Parallel Shells

The most fundamental tool needed to administer an HPC system is a parallel shell, which allows you to run the same command on a series of nodes. In this article, we look at pdsh.

One of the key tools you need to administer a cluster is a parallel shell. A parallel shell allows you to run the same command on designated nodes in the cluster, so you don’t have to log in to each node to run the command. This tool can be useful in many ways, but I like to use it when performing administrative tasks, such as:

  • checking the versions of particular software packages on each node
  • checking the OS version on all nodes
  • checking the kernel version on all nodes
  • searching the system logs on each node (if you don’t store them centrally)
  • examining the CPU usage on each node
  • examining local I/O (if the nodes are doing local I/O)
  • checking whether any nodes are swapping
  • spot-monitoring the compute nodes

The real list of possible tasks is extensive, but anything you want to do on a single node can be done on a large number of nodes using a parallel shell tool.

If you try to use a parallel shell on a 50,000-node cluster, however, the time skew could be large enough to make the results useless.

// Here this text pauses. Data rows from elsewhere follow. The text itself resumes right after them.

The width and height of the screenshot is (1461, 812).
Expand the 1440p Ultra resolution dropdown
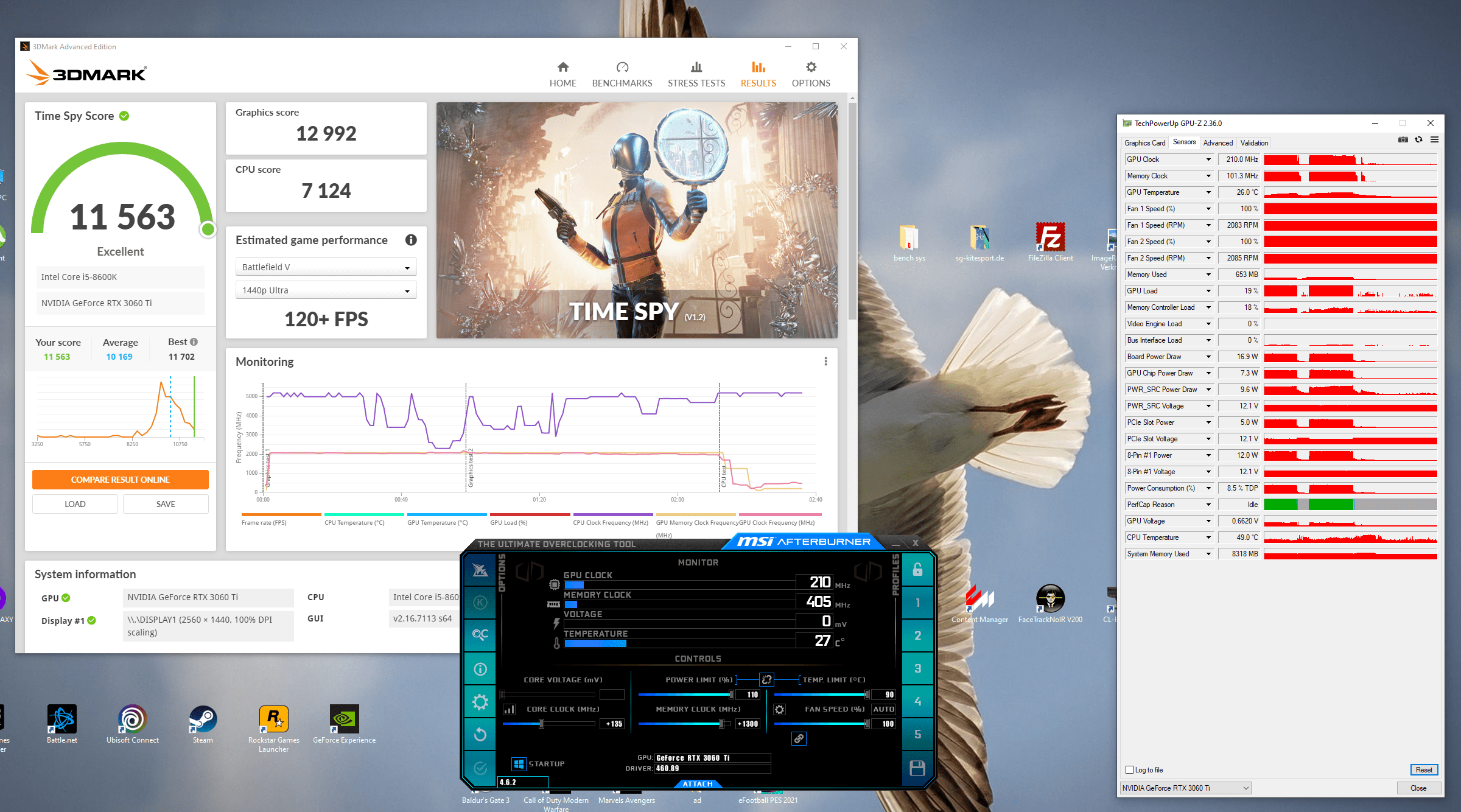point(326,290)
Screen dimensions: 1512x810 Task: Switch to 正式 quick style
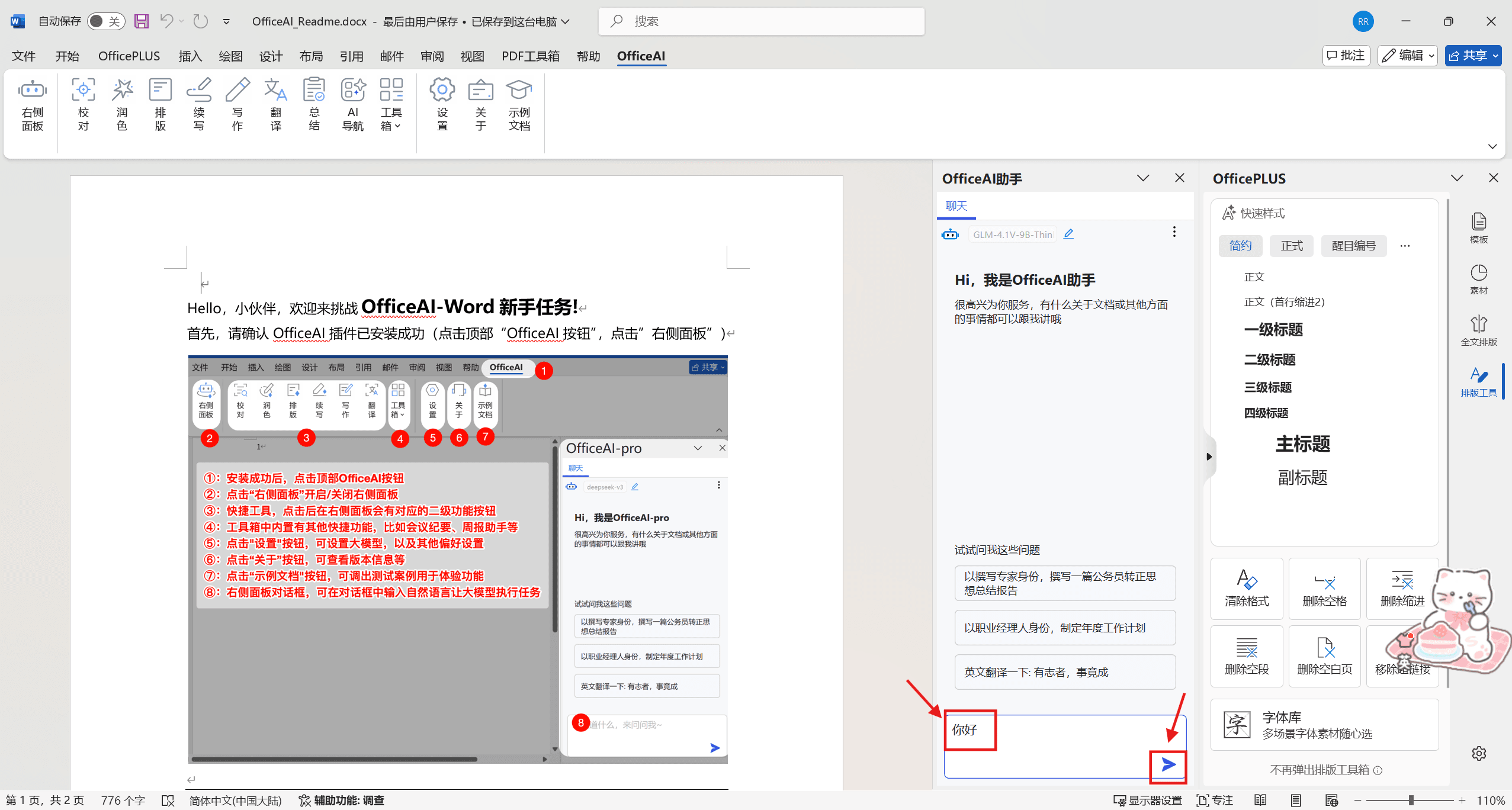click(x=1291, y=246)
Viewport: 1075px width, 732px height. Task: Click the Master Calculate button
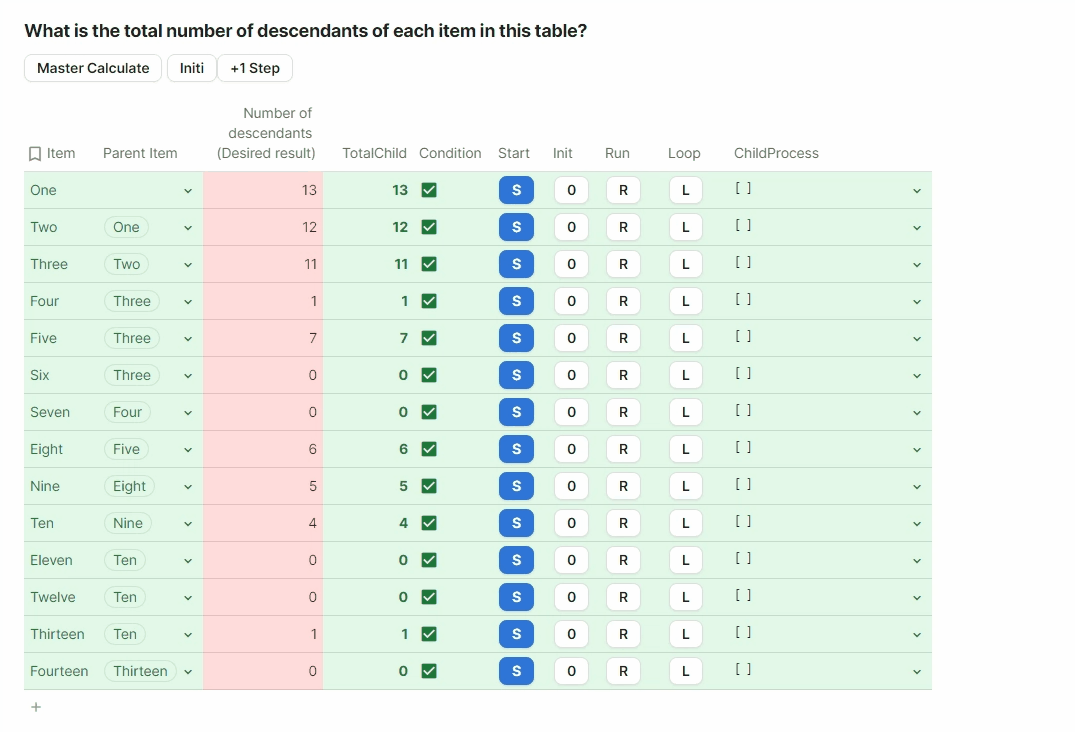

Although certain techniques can allow the use of parallel commands on a large number of nodes, a better use would be on a modest number of nodes or for gathering information on slowly varying data. Parallel shells are even great for administering instances in the cloud on something like Amazon Web Services (AWS).

Many parallel shells are available, and each tool has its pros and cons. A short list includes:

A number of these tools are written in Python, which has become a very popular tool for devops. Although some of these tools might not be appropriate or useful for HPC, I included them for the sake of completeness. (Note: I have not tested all of these tools, so I can’t vouch for them.)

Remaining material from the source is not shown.